OutInChurch-Initiator ermutigt zur Suche von queeren Vorbildern

Angst spüren und trotzdem machen

"Spüre die Angst und mache es trotzdem." Gegen alle Ängste motivierte Jens Ehebrecht-Zumsande Kirchenmitarbeiter zu öffentlichem Outing. Warum hat seine Kampagne "OutInChurch" die Kirche inzwischen verändert?

Plakat von #outinchurch und Misereor "Für eine Kirche ohne Angst" / © Julia Steinbrecht (KNA)
Plakat von #outinchurch und Misereor "Für eine Kirche ohne Angst" / © Julia Steinbrecht ( (Link ist extern)KNA )

Ein Outing als Mitarbeiter der katholischen Kirche braucht laut dem Initiator der Kampagne "OutInChurch" viel Mut. Er habe diesen Mut für sich selbst erst finden müssen, sagte Jens Ehebrecht-Zumsande dem Hamburger "Abendblatt" (Freitag). 

Aber: "Unser Mut hat sich ausgezahlt, indem wir Zehntausende Leute mobilisierten, die mit dem Thema zunächst nichts zu tun hatten", erklärte der Referent für eine "offene Kirche" in der Pfarrei Sankt Ansgar und Supervisor im Erzbistum Hamburg.

Jens Ehebrecht-Zumsande / © Michael Althaus (KNA)

☆ ☆ ☆ ☆

Aufgabe a: Formatiere die nachstehenden Zeilen von der ersten bis einschließlich der Zeile mit „Looking at the screenshot, I should click(x=63, y=250).“ als JSON-Liste von Strings mit einem Eintrag pro Zeile. Leerzeilen lässt du dabei weg.

☆ ☆ ☆ ☆

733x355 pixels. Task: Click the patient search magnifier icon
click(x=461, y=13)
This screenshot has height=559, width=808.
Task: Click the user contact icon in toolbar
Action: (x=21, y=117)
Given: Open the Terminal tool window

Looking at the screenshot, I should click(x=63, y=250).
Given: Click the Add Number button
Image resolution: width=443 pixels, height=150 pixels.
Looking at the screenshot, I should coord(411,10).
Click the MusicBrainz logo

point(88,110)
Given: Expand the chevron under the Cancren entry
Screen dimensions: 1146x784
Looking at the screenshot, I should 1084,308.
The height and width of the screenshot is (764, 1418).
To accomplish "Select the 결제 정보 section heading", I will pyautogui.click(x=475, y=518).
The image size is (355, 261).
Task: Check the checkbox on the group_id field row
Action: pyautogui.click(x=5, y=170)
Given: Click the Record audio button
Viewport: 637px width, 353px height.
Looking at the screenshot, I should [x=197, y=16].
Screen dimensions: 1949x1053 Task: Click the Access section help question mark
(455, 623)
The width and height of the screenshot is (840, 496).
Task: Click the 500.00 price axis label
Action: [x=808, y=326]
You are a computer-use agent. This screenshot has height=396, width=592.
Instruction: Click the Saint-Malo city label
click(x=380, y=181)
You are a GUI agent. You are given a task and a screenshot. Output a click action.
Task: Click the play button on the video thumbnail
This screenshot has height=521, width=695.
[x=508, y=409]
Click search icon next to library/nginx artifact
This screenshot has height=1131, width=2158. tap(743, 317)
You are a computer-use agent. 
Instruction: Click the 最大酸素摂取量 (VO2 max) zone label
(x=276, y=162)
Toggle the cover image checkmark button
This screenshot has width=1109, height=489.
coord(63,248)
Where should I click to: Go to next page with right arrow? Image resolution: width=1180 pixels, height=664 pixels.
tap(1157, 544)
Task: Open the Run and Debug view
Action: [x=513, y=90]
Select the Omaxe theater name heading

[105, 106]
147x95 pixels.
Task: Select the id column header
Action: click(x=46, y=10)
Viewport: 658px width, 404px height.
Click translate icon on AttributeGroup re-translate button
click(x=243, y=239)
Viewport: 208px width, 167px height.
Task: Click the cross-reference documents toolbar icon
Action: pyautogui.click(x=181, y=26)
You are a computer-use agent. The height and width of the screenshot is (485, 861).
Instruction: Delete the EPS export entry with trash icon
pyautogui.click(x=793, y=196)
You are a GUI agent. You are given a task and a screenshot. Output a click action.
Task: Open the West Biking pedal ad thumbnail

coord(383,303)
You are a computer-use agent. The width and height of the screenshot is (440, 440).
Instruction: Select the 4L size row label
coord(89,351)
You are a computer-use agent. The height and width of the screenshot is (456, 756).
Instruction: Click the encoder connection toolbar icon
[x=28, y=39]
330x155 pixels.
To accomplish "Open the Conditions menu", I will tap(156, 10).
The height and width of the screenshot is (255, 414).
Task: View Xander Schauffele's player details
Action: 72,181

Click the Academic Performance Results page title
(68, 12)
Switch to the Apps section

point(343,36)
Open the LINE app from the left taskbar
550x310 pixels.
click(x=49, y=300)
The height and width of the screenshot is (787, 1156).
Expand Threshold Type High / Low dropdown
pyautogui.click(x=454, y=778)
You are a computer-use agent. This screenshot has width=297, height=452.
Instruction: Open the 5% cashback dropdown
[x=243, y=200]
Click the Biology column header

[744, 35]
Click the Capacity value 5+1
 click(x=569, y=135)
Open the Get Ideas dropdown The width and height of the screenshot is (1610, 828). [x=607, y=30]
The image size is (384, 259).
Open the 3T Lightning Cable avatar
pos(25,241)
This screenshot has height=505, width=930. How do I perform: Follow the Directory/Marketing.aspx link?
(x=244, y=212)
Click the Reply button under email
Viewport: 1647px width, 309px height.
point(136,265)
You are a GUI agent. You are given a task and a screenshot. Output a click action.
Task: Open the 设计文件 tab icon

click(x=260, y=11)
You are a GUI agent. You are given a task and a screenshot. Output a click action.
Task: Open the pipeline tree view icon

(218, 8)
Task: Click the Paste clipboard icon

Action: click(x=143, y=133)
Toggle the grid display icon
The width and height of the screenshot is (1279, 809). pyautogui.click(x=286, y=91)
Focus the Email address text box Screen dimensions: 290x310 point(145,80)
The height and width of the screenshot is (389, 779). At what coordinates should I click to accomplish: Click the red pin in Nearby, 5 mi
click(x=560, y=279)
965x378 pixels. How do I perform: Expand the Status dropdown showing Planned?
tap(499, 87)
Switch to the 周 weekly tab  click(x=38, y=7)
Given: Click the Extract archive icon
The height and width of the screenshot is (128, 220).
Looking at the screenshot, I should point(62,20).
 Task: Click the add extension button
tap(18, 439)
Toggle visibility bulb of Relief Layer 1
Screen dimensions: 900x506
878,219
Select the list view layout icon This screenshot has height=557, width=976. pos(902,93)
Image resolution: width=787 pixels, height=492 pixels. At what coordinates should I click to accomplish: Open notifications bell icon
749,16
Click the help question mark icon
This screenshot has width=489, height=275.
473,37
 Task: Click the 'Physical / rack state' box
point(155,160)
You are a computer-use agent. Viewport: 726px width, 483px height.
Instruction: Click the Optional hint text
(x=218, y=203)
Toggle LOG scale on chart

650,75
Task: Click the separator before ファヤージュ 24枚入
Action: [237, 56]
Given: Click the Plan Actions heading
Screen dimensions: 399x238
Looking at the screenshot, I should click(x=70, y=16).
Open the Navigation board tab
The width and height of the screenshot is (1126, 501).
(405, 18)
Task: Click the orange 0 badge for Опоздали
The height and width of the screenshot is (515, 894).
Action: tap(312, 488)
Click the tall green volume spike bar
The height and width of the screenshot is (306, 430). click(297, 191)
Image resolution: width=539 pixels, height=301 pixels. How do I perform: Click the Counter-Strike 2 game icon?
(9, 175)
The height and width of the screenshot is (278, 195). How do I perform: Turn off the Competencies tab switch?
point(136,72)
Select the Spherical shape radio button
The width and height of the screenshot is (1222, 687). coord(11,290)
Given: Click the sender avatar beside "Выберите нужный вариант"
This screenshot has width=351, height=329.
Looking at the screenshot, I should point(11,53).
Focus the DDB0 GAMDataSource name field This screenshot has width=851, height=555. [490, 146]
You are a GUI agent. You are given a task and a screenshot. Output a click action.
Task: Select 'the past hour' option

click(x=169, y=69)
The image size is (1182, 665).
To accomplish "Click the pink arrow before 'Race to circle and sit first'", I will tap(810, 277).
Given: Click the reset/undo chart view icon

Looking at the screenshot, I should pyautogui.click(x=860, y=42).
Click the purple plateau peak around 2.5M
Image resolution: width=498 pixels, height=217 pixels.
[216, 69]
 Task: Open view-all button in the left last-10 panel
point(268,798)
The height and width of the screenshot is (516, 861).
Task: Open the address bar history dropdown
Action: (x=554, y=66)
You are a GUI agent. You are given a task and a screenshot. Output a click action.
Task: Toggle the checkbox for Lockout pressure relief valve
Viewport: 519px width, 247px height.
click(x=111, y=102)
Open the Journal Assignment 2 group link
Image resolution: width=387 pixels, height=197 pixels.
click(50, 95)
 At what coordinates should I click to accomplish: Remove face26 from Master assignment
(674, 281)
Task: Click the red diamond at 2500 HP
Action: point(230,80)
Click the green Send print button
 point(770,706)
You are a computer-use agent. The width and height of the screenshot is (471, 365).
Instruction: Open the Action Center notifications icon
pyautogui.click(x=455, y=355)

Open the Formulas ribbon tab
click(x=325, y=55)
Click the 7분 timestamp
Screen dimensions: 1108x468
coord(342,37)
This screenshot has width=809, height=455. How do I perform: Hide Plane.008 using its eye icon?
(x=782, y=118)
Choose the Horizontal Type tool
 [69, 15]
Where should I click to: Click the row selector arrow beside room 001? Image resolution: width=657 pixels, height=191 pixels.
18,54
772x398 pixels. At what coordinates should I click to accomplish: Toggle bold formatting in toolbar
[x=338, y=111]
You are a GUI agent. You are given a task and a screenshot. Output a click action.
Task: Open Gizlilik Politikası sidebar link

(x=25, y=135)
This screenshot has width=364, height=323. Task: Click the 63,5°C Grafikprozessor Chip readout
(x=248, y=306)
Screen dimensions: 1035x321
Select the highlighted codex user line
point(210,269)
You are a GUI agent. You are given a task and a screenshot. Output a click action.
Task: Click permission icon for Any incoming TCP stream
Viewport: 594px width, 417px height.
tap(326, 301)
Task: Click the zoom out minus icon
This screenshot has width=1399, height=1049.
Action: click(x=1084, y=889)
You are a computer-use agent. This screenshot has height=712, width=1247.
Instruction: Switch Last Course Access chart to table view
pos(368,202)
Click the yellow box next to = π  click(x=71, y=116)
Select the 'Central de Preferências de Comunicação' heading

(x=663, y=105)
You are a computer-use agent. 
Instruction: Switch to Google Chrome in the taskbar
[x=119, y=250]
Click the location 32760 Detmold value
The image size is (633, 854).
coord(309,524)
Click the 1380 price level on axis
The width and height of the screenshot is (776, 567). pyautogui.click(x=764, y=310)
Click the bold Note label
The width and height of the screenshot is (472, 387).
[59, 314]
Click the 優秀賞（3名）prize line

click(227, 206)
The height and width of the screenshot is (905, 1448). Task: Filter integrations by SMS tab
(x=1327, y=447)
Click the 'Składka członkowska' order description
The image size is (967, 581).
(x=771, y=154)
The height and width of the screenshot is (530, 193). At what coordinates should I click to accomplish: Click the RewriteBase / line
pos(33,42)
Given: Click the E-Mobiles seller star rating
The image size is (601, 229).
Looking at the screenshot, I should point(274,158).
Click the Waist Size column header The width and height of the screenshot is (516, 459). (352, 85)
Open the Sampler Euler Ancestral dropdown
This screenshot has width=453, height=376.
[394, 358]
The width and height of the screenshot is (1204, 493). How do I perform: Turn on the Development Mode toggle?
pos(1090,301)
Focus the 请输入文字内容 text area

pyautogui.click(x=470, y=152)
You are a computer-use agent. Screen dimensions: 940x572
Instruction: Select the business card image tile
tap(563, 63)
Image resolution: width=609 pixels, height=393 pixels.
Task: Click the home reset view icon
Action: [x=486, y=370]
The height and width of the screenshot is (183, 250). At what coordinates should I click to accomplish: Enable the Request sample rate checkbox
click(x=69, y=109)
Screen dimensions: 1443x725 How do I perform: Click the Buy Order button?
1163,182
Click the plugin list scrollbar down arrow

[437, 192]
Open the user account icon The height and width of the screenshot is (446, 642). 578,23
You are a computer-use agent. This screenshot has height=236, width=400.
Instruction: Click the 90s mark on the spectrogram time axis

☆ ☆ ☆ ☆

Aufgabe b: Fasse den Artikel über die Kampagne „OutInChurch“ in zwei Sätzen zusammen.

Ergebnis a:
[
  "733x355 pixels. Task: Click the patient search magnifier icon",
  "click(x=461, y=13)",
  "This screenshot has height=559, width=808.",
  "Task: Click the user contact icon in toolbar",
  "Action: (x=21, y=117)",
  "Given: Open the Terminal tool window",
  "Looking at the screenshot, I should click(x=63, y=250)."
]

Ergebnis b: Jens Ehebrecht-Zumsande, der Initiator der Kampagne „OutInChurch“, hat Kirchenmitarbeiter gegen alle Ängste zu einem öffentlichen Outing motiviert. Dem Hamburger „Abendblatt“ sagte er, ein solches Outing erfordere viel Mut, den er selbst erst habe finden müssen, und dieser Mut habe sich ausgezahlt, weil Zehntausende Menschen mobilisiert worden seien, die mit dem Thema zunächst nichts zu tun hatten.